Last Updated: Tuesday - 01/04/2011
April 30, 2001
Welcome vulnerable people — Reichers
WESTERN CATHOLIC REPORTER
RED DEER — Pallotine Father Erik Riechers has a booming voice, a large physical presence and a keen mind.
But the pastor of St. Mary's Parish in Red Deer who has battled cancer off and on since he was 20 says he "can sink into voiceless invisibility" when he is re-diagnosed with the disease.
Suddenly those who had paid great attention to him when he was in vigorous health can no longer hear his voice, Riechers told the Catholic Women's League convention here April 21.
Even his students who listened to him in class with respect chattered freely the day he walked into class with a cane, the priest recalled.
Riechers urged the CWL members to welcome the vulnerable and to "stretch your heart to speak up for those who have no voice."
And he congratulated them for sticking up for disabled murder victim Tracy Latimer when she was on nobody's "pragmatic agenda."
Riechers urged the CWL to speak out for all the vulnerable people in society, but especially for children. "They are the most endangered in our culture."
"We are not interested in children; we are interested in the cost of them," he said.
A child serves no pragmatic use, he said. "They can consume your goods, but they won't produce any."
"If we welcome children into educational institutions, we are welcoming those who will soak up tax dollars."
Modern politics has made it clear who is welcome in our society — those who make money, create jobs and swell our budget. "If that is all that we will welcome . . . then we have to admit that the agenda in modern politics is not just pragmatic, but selfish."
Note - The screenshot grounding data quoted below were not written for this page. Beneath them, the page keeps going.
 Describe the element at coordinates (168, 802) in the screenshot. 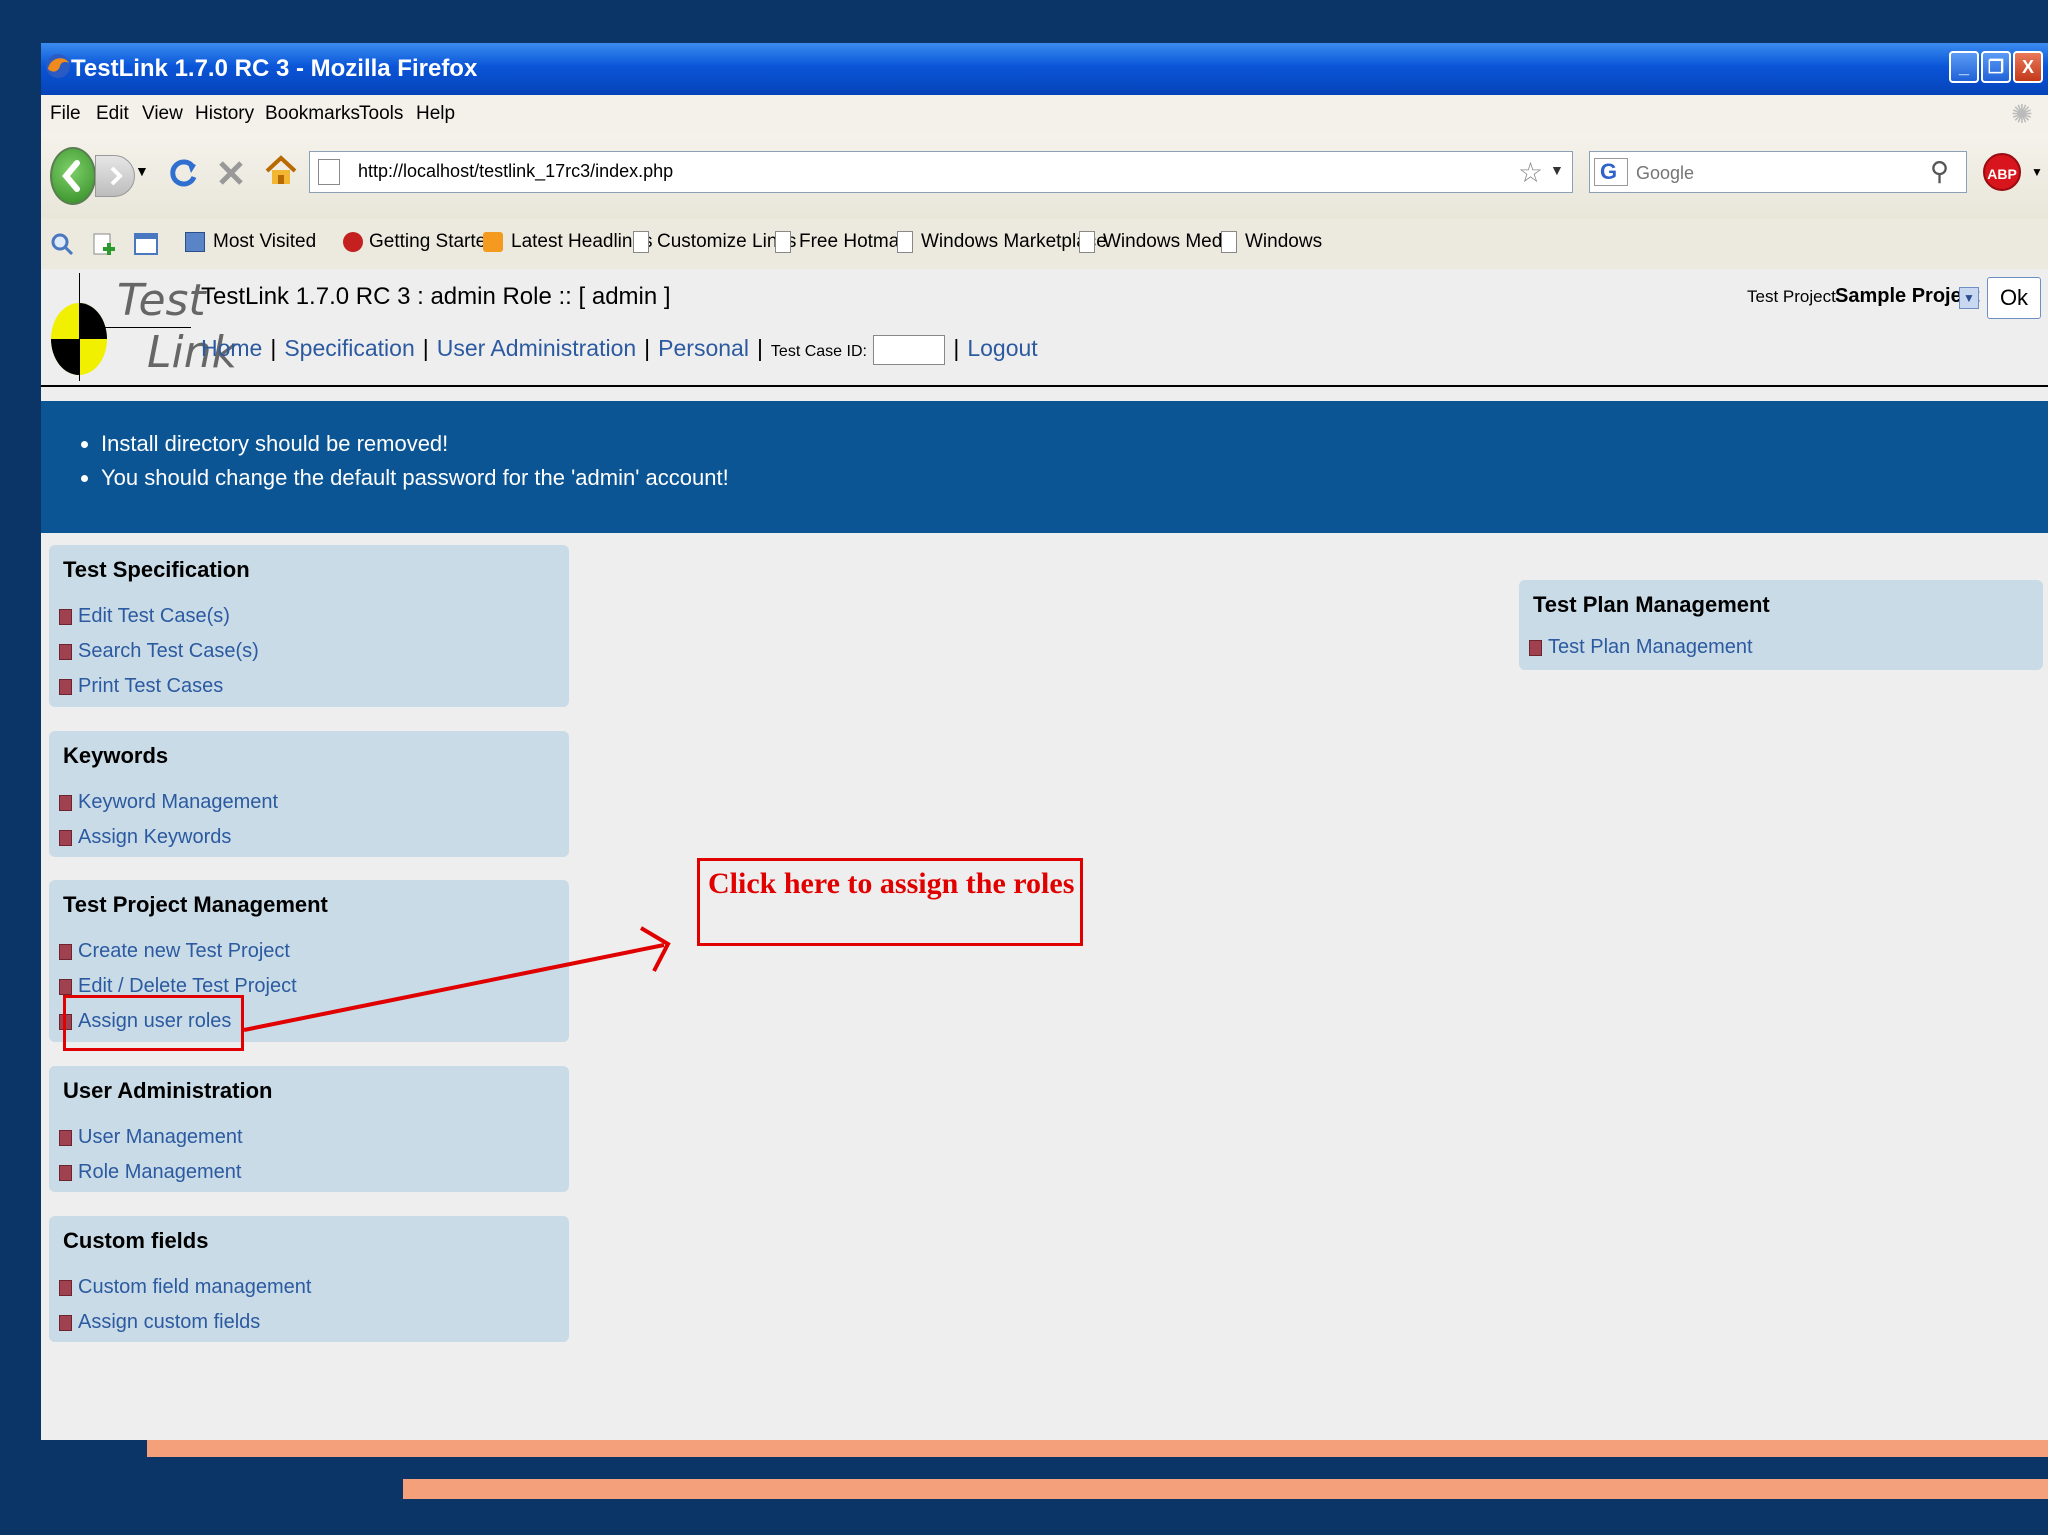

I see `link-keyword-management: Keyword Management` at that location.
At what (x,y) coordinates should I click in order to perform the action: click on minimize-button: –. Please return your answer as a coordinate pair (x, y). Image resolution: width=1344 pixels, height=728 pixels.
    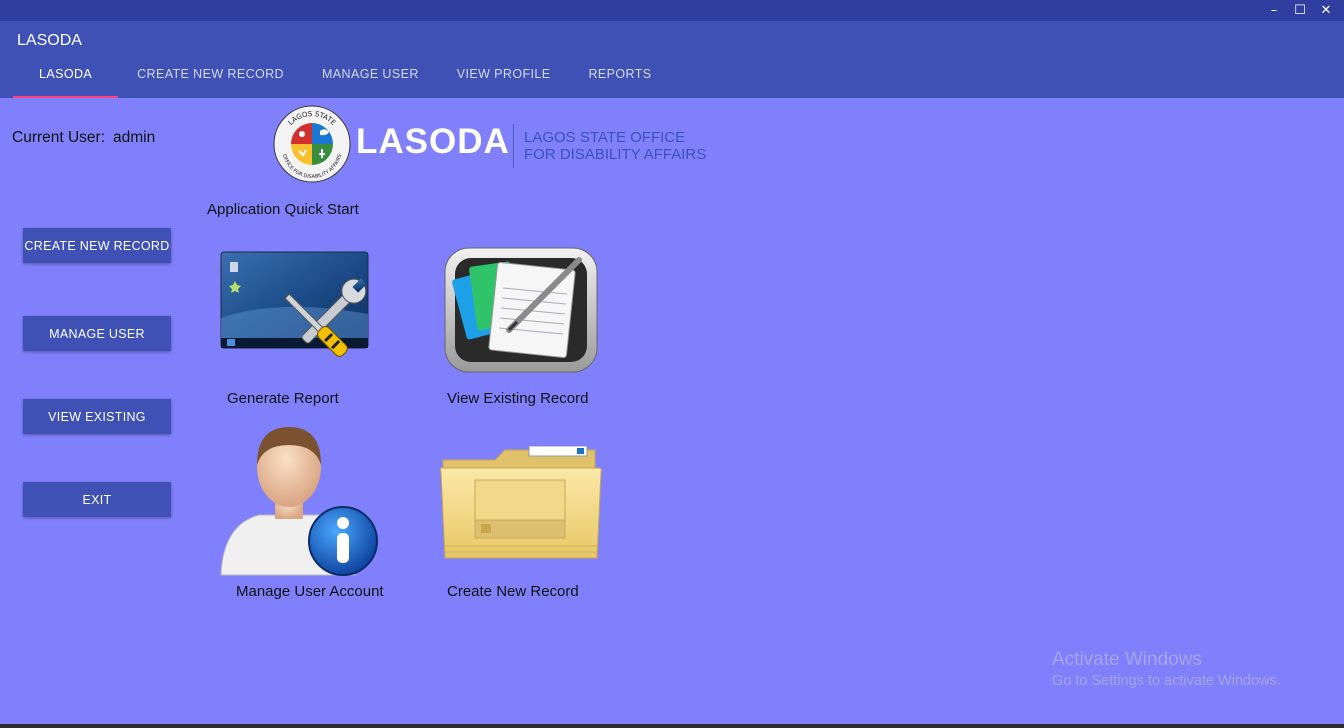
    Looking at the image, I should click on (1274, 11).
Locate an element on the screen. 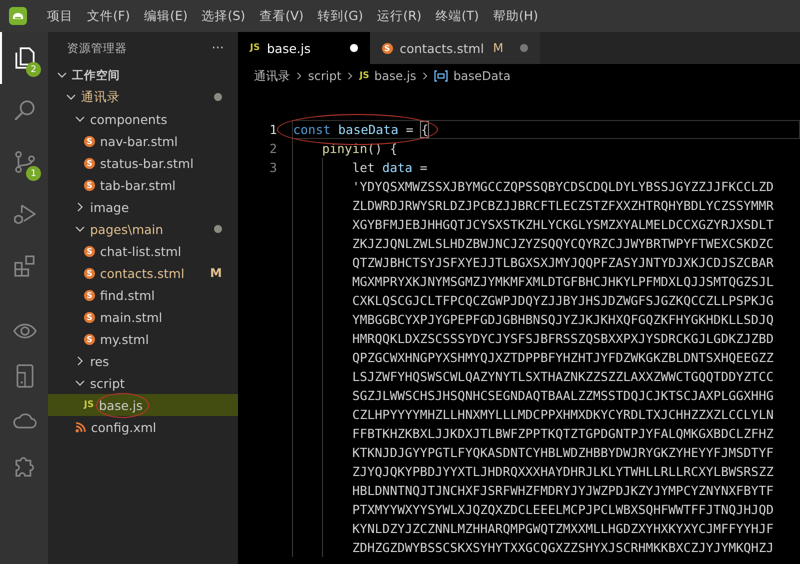  tree-item: S find.stml is located at coordinates (143, 295).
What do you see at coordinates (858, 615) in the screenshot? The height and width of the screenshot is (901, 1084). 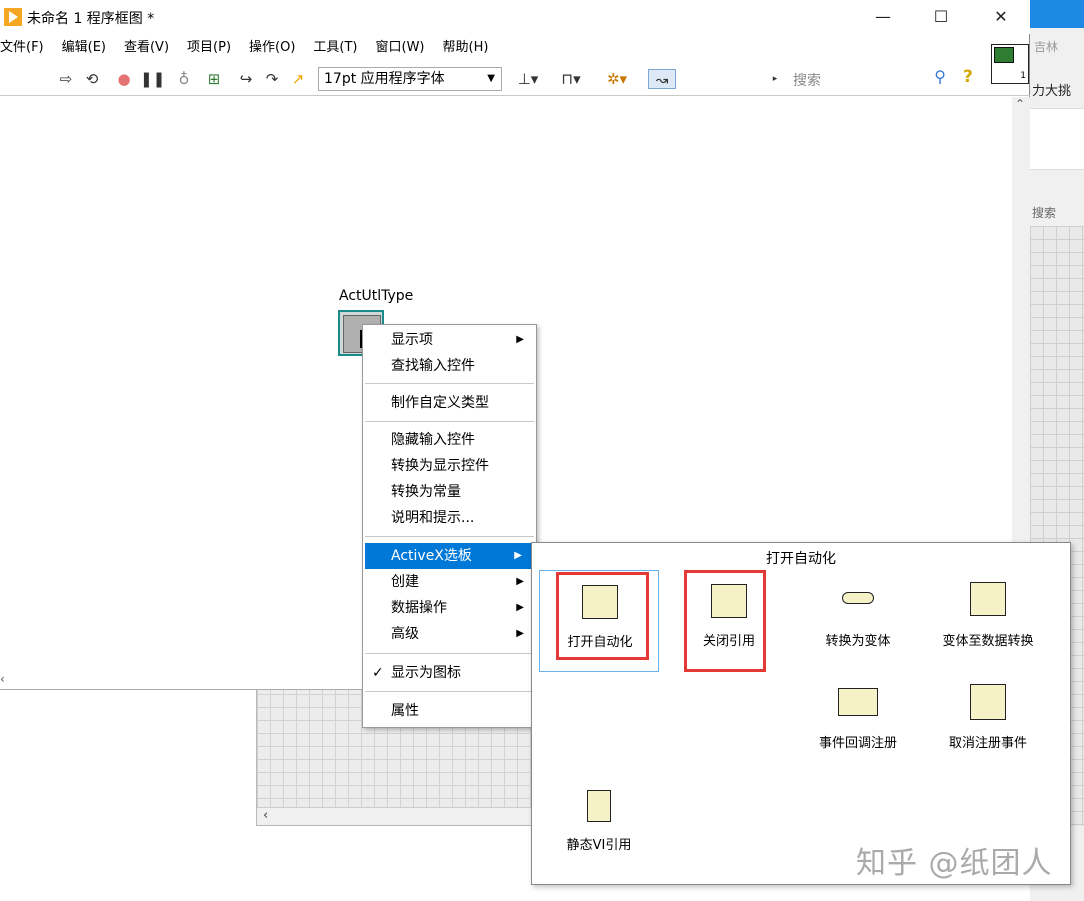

The real revolution of the last 10 years, he said, has been both spiritual and negative. "We have found a way to sanction selfishness."
Riechers warned that ultimately all are vulnerable. "That's where you start life and that's where you'll end up. We are the clean and the strong for only a sliver of our lifetime."
He noted that disabled people such as Rick Hansen and Terry Fox are praised, not because they are vulnerable, but because they have surpassed the limits of their disability. "It was not (Fox's) vulnerability, it was his courage that got our attention."
Vulnerable people have no way to force us to welcome them, he said. The rich have affluence, the powerful have influence and the beautiful people have fame, all of which attract us.
But the vulnerable "can't wheedle their way into our halls of power," Riechers said. They have nothing to barter to get something in return. "And once we bring them in, they can't even promise to return the favour."